■ WORK INSTRUCTION A ■
In the text on labs, what does the author call laboratories?
■ WORK INSTRUCTION B ■
Write out the passage of the text on labs from "Those interested in" to "of modern laboratories.".

■ PROVIDED TEXT ■
# # # # # # #

Labs

If square-footage is an indication of institutional priorities, Duke’s research laboratories are more important than God and college basketball combined. And for a good reason. Laboratories are the delivery rooms of knowledge. They are where tax dollars and intellect combine to test hypotheses and improve the human condition. The lab is where overworked graduate students begrudgingly spend their lives analyzing small droplets of clear liquid with instruments that cost more than their house all in the pursuit of answers to the world’s most important questions­—answers which have established the lab as the most influential space in the modern world.

The lab has, in fact, become so influential that it has recently inspired many non-scientific disciplines to stake a claim on a share of the influence. One won’t find unnerved postdocs injecting BDNF into transgenic mice in these new “humanities labs”. Instead, one is more likely to notice the lab’s catchy, unspaced name (e.g. “BorderWork(s)” and “GreaterThanGames”), and its distinctive, indistinguishable-from-a-regular-office atmosphere. The expansion of the definition of the lab by the humanities disciplines has opened up a world of opportunities for those wishing to offer their work a legitimacy only a laboratory could bestow. So stop slaving away on your term paper in the library, and start slaving away on your term paper in your brand new TermPaperLab.

Those interested in learning more should contact the directors of Lab[oratory/ies]Lab(s), the interdisciplinary laboratory aimed at the exploration of the sociopoliticoacademic definition of the word “lab” and its influence over the development of modern laboratories.

# # # # # # #

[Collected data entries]
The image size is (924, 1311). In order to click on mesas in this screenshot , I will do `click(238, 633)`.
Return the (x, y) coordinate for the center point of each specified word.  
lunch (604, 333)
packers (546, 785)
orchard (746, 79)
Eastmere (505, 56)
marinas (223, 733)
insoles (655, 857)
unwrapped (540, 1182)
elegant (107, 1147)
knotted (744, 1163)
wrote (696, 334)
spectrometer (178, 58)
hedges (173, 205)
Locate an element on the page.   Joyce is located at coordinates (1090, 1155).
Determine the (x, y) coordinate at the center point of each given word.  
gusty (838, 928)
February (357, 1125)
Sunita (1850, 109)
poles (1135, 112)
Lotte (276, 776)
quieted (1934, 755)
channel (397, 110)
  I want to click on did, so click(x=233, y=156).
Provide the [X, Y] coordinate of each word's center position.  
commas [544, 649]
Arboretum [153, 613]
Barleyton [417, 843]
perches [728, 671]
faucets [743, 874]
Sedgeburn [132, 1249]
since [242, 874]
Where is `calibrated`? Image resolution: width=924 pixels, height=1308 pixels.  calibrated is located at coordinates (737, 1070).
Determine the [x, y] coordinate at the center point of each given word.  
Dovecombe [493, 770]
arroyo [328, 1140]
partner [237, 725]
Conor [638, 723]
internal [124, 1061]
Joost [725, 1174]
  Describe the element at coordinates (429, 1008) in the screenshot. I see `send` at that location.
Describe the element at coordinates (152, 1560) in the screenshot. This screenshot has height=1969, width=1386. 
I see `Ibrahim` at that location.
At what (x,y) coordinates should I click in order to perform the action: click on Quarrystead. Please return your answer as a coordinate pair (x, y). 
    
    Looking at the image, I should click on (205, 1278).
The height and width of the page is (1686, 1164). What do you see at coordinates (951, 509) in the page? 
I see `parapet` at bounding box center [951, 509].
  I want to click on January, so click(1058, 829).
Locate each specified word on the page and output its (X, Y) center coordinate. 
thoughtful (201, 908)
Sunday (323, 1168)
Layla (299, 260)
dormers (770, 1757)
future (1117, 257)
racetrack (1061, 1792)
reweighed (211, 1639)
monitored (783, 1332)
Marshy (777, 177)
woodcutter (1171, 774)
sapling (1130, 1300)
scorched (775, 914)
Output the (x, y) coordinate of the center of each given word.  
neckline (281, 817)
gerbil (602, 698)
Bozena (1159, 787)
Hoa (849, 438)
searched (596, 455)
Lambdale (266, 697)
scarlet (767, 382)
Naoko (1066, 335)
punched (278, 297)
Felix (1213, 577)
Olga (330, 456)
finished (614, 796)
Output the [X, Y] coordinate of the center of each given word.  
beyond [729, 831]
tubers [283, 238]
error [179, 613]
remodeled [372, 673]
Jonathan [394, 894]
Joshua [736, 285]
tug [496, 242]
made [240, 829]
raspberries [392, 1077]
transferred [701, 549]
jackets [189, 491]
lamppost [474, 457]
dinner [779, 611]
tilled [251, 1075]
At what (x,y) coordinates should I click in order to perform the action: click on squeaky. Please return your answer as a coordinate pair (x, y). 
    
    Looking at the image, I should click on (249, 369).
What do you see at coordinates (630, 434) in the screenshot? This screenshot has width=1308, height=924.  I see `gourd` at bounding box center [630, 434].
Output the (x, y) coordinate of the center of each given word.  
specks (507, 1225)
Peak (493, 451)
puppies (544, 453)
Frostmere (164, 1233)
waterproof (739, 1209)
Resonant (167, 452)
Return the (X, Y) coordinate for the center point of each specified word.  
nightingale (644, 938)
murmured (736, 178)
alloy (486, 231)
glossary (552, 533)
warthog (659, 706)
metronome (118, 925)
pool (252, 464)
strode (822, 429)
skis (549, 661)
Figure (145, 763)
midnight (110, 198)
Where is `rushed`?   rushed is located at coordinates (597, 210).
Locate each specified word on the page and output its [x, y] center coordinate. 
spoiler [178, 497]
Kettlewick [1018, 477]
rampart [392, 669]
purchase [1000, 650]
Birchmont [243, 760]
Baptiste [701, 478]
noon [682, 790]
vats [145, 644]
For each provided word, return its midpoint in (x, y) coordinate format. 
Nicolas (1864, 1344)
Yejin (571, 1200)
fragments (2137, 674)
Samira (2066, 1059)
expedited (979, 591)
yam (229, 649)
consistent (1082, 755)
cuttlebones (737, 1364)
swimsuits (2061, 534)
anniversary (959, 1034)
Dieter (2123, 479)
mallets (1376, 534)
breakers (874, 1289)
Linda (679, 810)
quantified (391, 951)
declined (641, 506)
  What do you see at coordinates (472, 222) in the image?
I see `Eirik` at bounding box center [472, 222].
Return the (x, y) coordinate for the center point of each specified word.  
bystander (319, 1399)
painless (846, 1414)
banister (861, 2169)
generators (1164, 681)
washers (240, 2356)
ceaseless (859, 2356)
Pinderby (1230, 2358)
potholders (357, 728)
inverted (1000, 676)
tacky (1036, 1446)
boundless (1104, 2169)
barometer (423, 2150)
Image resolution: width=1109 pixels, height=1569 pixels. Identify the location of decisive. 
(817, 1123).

# # # # # # #

■ WRITTEN ANSWER A ■
The delivery rooms of knowledge.

■ WRITTEN ANSWER B ■
Those interested in learning more should contact the directors of Lab[oratory/ies]Lab(s), the interdisciplinary laboratory aimed at the exploration of the sociopoliticoacademic definition of the word “lab” and its influence over the development of modern laboratories.